COMPARATIVE STUDY
JOURNAL ARTICLE

Postural responses to dynamic perturbations in amputee fallers versus nonfallers: a comparative study with able-bodied subjects

Natalie Vanicek, Siobhan Strike, Lars McNaughton, Remco Polman
Archives of Physical Medicine and Rehabilitation 2009, 90 (6): 1018-25
19480879

OBJECTIVES: To quantify postural responses in amputee fallers versus nonfallers by using computerized dynamic posturography.

DESIGN: All participants completed standard protocols on the Sensory Organization Test (SOT) and Motor Control Test (MCT) of the NeuroCom Equitest.

SETTING: Human performance laboratory in a university in the United Kingdom.

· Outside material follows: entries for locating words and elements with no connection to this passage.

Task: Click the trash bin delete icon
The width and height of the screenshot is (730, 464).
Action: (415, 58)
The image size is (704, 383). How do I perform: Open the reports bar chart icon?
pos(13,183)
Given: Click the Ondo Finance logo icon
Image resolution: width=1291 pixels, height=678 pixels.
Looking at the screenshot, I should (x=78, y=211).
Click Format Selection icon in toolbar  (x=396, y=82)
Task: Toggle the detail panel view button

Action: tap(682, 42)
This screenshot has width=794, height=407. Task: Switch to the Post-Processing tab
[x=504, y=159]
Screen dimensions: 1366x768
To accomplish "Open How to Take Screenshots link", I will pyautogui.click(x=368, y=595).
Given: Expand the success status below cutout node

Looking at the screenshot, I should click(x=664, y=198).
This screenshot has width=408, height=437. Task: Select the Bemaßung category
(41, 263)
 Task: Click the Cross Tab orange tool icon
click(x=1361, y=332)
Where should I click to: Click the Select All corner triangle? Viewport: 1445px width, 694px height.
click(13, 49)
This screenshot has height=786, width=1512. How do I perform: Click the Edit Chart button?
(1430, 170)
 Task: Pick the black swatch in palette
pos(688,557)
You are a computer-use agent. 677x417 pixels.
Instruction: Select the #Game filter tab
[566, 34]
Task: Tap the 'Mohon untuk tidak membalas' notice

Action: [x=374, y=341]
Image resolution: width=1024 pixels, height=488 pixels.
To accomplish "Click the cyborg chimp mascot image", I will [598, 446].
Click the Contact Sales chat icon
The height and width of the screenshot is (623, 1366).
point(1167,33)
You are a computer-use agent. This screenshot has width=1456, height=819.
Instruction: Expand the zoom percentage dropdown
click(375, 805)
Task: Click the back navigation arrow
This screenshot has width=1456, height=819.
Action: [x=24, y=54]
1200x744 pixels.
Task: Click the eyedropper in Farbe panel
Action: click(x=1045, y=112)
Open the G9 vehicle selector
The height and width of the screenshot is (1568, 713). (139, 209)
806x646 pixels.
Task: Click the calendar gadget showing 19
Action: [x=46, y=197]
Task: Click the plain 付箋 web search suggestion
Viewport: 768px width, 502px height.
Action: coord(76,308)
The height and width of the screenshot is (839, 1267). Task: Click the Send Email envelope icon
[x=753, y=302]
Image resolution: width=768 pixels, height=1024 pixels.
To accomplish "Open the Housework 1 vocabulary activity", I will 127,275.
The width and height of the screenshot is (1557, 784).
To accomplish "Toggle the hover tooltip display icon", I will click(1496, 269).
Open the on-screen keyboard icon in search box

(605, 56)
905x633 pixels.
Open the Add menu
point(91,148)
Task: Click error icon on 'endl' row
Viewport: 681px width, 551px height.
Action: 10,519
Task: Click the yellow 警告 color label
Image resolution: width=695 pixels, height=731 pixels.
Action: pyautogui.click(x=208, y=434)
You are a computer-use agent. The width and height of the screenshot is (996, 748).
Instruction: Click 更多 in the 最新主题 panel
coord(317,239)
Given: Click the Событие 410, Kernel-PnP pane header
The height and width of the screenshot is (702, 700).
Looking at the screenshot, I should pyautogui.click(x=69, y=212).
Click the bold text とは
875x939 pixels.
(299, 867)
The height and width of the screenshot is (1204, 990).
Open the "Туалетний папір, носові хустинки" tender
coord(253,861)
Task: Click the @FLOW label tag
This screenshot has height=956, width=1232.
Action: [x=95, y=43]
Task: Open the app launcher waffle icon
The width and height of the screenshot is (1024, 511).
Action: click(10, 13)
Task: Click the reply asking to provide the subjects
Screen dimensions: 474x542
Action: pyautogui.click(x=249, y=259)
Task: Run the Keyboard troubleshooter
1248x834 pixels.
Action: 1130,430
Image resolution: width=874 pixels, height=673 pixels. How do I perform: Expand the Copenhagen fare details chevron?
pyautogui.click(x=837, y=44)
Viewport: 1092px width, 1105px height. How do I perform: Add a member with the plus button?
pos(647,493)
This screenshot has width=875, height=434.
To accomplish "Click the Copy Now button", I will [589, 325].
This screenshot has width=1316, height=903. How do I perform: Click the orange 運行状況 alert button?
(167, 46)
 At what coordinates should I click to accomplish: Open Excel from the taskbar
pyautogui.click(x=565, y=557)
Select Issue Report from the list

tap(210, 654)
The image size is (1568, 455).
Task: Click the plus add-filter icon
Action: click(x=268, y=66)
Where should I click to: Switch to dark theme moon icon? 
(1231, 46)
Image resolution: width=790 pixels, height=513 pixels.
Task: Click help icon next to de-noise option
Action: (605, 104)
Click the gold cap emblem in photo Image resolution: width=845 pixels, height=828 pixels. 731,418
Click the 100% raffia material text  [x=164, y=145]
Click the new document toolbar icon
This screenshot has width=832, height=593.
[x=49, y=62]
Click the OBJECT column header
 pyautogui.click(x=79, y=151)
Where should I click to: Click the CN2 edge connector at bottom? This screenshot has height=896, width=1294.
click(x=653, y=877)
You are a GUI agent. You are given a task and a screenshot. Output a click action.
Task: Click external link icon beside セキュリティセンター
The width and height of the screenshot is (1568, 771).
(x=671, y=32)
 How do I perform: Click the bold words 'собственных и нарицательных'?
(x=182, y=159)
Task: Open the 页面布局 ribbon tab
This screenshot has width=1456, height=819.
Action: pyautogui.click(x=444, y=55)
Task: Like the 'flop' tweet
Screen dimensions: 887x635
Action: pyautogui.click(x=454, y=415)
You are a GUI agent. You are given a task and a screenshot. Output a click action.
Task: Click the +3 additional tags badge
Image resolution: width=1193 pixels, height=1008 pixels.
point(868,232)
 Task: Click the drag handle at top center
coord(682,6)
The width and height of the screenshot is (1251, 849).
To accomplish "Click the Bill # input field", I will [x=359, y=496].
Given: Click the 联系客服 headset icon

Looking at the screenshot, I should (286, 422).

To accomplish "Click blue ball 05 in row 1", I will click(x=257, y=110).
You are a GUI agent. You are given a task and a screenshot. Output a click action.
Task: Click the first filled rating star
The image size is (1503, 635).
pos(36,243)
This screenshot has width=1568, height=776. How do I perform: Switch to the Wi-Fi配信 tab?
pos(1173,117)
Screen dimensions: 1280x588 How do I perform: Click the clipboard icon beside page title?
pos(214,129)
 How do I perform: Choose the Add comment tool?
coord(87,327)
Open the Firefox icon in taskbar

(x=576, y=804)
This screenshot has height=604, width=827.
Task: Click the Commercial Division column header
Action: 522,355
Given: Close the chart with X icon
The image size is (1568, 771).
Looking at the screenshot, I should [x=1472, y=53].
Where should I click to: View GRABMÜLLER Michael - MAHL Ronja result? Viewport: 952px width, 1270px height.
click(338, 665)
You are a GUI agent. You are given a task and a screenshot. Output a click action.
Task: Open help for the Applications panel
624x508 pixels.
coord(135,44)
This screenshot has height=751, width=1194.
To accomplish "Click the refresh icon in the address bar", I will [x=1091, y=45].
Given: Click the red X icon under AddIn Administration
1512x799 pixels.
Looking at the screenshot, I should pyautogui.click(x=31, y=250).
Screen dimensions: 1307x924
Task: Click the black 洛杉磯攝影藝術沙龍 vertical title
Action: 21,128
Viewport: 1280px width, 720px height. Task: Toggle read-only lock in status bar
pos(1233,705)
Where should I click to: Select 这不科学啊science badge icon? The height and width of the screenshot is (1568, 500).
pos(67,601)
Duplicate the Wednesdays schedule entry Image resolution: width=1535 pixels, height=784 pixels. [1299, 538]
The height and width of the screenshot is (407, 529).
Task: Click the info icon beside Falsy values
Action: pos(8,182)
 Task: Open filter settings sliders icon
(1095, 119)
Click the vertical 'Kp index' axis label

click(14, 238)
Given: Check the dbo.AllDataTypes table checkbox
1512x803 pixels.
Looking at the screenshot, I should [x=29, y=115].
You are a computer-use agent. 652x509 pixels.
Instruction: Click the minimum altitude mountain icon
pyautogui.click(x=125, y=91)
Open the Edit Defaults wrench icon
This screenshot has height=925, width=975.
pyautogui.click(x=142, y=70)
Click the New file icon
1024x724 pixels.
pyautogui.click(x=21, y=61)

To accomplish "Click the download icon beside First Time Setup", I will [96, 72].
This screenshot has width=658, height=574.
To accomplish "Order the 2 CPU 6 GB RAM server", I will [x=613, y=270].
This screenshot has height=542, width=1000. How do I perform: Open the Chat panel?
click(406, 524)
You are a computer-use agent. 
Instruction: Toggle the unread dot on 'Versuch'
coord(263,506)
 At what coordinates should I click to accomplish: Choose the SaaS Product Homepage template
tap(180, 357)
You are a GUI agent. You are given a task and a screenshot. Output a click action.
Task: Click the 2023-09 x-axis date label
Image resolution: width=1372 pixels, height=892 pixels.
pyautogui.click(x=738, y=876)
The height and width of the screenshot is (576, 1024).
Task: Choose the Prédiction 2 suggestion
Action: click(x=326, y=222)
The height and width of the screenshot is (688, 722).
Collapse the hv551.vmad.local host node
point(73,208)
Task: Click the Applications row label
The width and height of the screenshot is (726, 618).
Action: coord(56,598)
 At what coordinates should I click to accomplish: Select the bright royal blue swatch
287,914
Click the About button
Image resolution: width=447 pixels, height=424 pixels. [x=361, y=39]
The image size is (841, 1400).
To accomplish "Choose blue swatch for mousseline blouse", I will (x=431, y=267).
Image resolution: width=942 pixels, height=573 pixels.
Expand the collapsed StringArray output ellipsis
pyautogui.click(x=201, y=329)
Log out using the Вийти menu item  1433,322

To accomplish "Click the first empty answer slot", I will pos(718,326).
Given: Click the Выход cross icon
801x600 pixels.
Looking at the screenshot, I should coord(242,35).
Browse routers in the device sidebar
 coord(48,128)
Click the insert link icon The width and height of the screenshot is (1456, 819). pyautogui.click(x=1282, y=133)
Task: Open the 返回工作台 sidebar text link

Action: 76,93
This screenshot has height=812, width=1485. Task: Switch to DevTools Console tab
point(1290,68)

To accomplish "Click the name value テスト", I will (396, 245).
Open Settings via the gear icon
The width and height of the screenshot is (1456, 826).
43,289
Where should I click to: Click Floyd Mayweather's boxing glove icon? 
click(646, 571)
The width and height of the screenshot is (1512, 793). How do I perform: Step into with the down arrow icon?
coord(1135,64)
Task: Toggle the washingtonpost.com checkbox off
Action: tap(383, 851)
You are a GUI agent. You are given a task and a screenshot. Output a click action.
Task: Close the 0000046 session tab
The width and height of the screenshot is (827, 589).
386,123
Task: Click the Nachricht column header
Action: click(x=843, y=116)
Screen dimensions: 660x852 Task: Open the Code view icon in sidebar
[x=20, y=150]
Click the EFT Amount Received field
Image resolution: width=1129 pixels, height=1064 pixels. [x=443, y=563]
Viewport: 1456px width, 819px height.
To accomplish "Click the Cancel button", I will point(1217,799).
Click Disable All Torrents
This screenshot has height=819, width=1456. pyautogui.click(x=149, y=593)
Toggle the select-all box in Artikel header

PARTICIPANTS: Transtibial amputees (n=9) and able-bodied subjects (n=9) (all categorized into fallers and nonfallers according to their falls history in the previous 9 mo).

INTERVENTIONS: Not applicable.

MAIN OUTCOME MEASURES: Equilibrium and strategy scores on the SOT. Postural response latency and weight distribution on the MCT.

RESULTS: Equilibrium scores were highest when somatosensory information was accurate, but there were no differences between the groups. Strategy scores were lower when visual cues and somatosensory information were inaccurate, and the fallers and nonfallers used a combination of ankle and hip strategies to prevent a loss of balance. The amputee nonfallers indicated they had a greater reliance on visual input even when it was inaccurate compared with the amputee fallers, whereas the control fallers used the hip strategy significantly more compared with the control nonfallers (SOT condition 6: 56+/-22 vs 72+/-10, P=.01). Weight distribution symmetry showed that the amputee nonfallers bore significantly more weight through their intact limb compared with the amputee fallers during backward and forward translations (P<.05).

CONCLUSIONS: The SOT and MCT appeared to be population specific and therefore did not reliably identify fallers among transtibial amputees or distinguish between community-dwelling control fallers and nonfallers. Amputee and control fallers can prevent a fall during challenging static and dynamic conditions by adapting their neuromuscular responses. The results from this study have important implications for amputee gait rehabilitation, falls prevention, and treatment programs.